Tube Pre-amp BAT, ARC, EAR, Sonic Frontiers


Hello everybody
My system is:
Accuphase dp-57
Electrocompaniet AW120
Usher Audio CP-6381

I need a preamp. After reading lots of topics i marked personally: BAT, Sonic Frontiers, ARC and EAR pre-amps. Does anyone have any ideas which one could match better? Or maybe another suggestion?
Unfortunatly I have no possibility to listen to them in my system. EAR is an exeption. I will listen to EAR-864 tomorrow. But I am more inspired of SF and BAT.
:-)
snarkonmars

Showing 4 responses by atmasphere

Snarkonmars, If you are looking for balanced tube preamps, I would think your short list would look a little different. Am I missing something?
Snarkonmars, I don't think SF ever made a balanced preamp, although they have the connections. At least I say that in the context of being fully balanced throughout, like our preamps are.
What is the advantage of fully balanced preamp then?

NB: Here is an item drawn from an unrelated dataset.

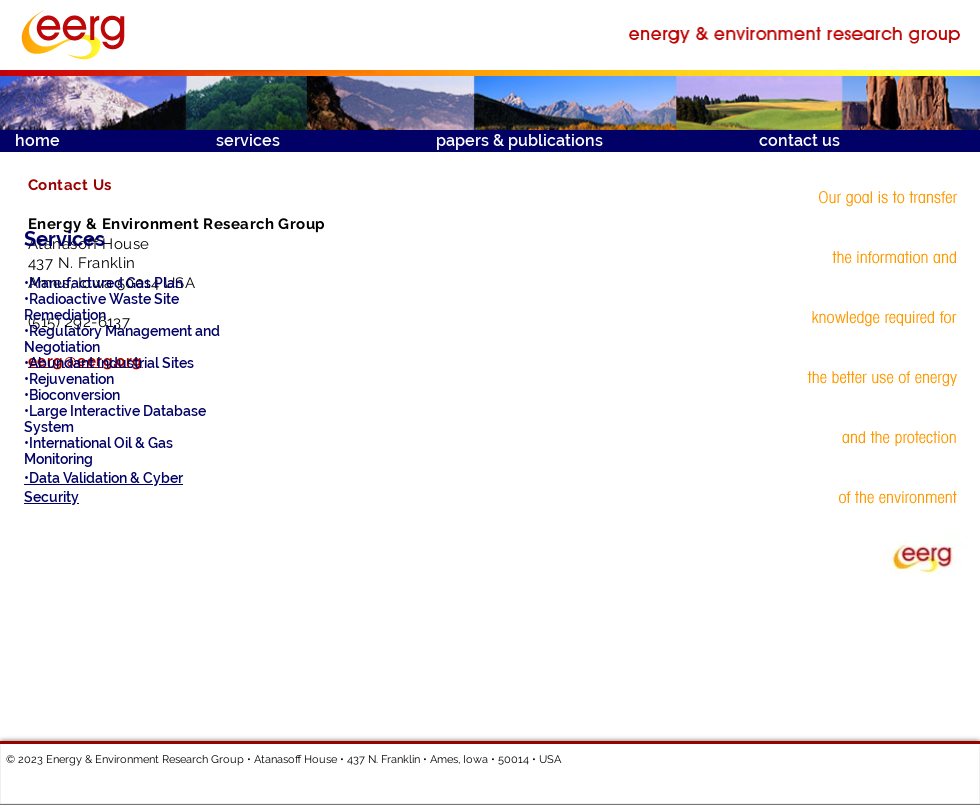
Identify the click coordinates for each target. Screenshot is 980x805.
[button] (310, 141)
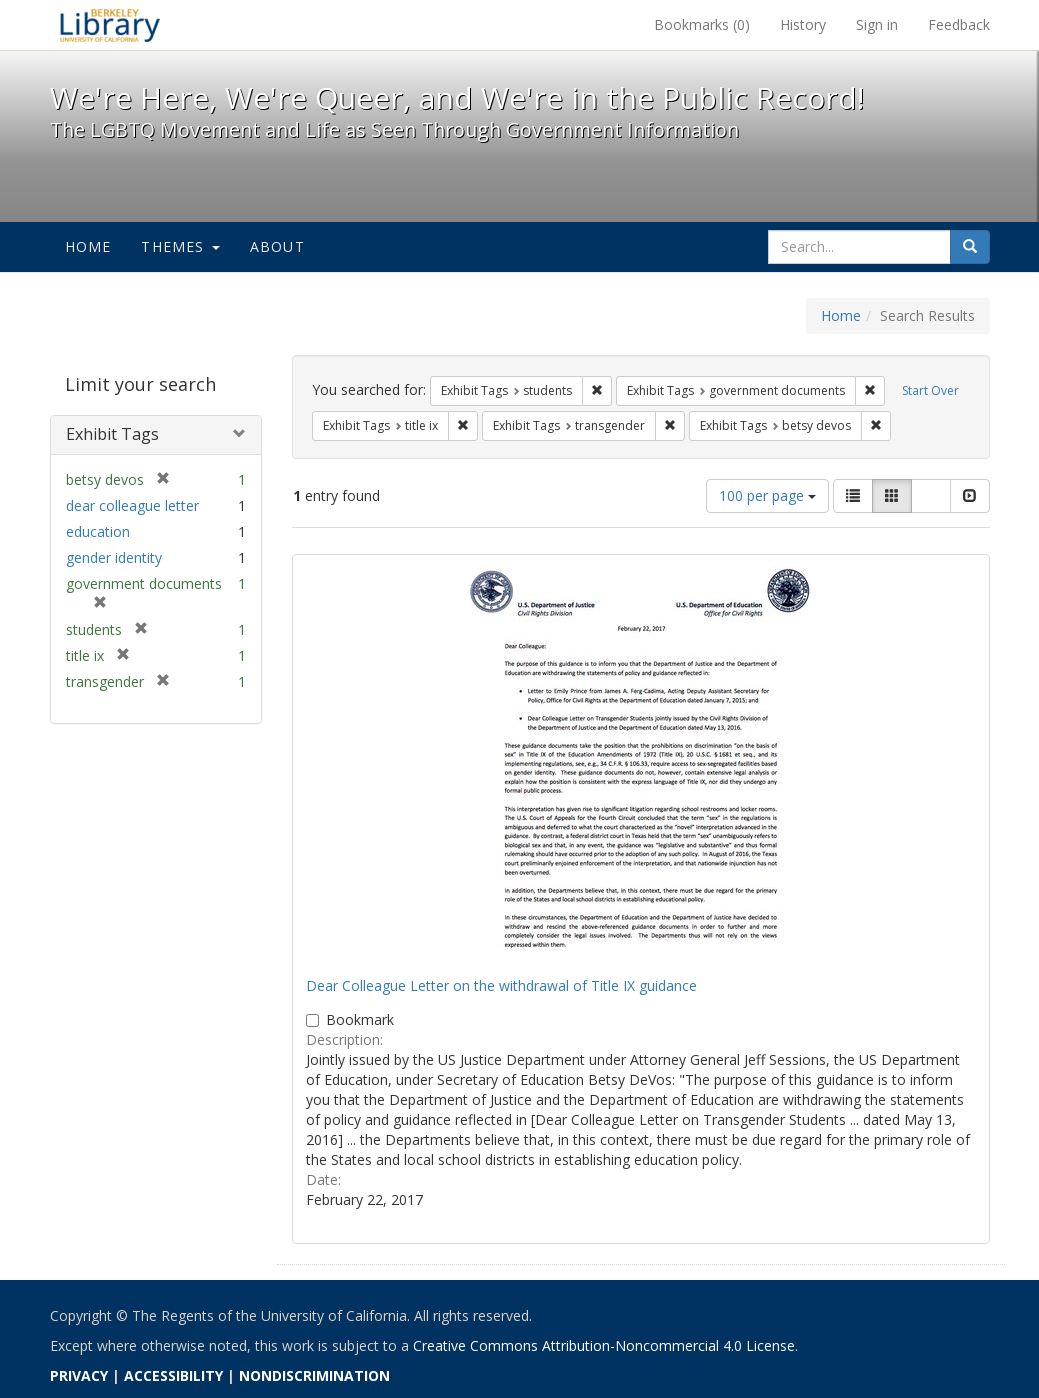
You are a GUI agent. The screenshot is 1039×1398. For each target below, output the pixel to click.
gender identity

Balanced (hopefully differential as well) circuits have the advantage of increased power supply noise rejection and often a considerable ability to reject hum when directly subjected to hum fields from a power transformer. Differential circuits also have the advantage of a theoretical 6 db/stage of gain less noise. Over the entire preamp this itself can be quite an advantage.

In practice, the actual noise advantage over single-ended is usually a little less than 6 db, but not by much if the circuit is designed correctly. If you give it the benefit of the doubt and say, 4 db, and if you were to have 3 stages of gain in the preamp, the noise advantage would still be at least 12db, which is significant.

If, on knowing this is the case, one were to design a balanced preamp that took advantage of this fact, it would be possible to build a preamp with less gain stages. That would be a simpler signal path- less places for the signal to get messed up.

Not everyone knows this, but phono cartridges are inherently balanced (if you've ever wondered why phono systems are the only single-ended source that needs that extra ground wire, its because its a balanced source that is being used single-ended). So it is possible to have the signal go from the MC phono cartridge to the output of the preamp, be balanced all the way and only encounter three gain stages.

A balanced preamp can accept balanced inputs. Balanced interconnect cables (if built correctly) will inherently sound better than single ended cables as a number of cable issues are reduced by going balanced. Finally, the output of the preamp, if it really supports the balanced standard, will be able to drive cables 100 feet long without degradation. This means that you can put the front end of the system where you want it, rather that being constrained by a short cable requirement. It also means that the interconnect cable between the preamp and amplifier will not be dictating the sound of the system.

So- for audiophiles anyway, the advantages are profound.
Snarkonmars, what I meant was that some products have an XLR connection when the internal circuitry is single-ended. There is no advantage to the connector; the advantage lies in the topography.

BTW any balanced preamp will convert a single-ended signal to balanced without issue or degradation, as part of the normal operation of the preamp. We've not been providing single-ended connections for the most part (although we have always had 2 single-ended line inputs) in an effort to convince the user to hook things up right and get the most out of the preamp as a result (I'm sure that's why BAT has does it that way too). That's why we've always had a balanced input for the phono (in fact we were the first to offer that feature), as it is a balanced source anyway.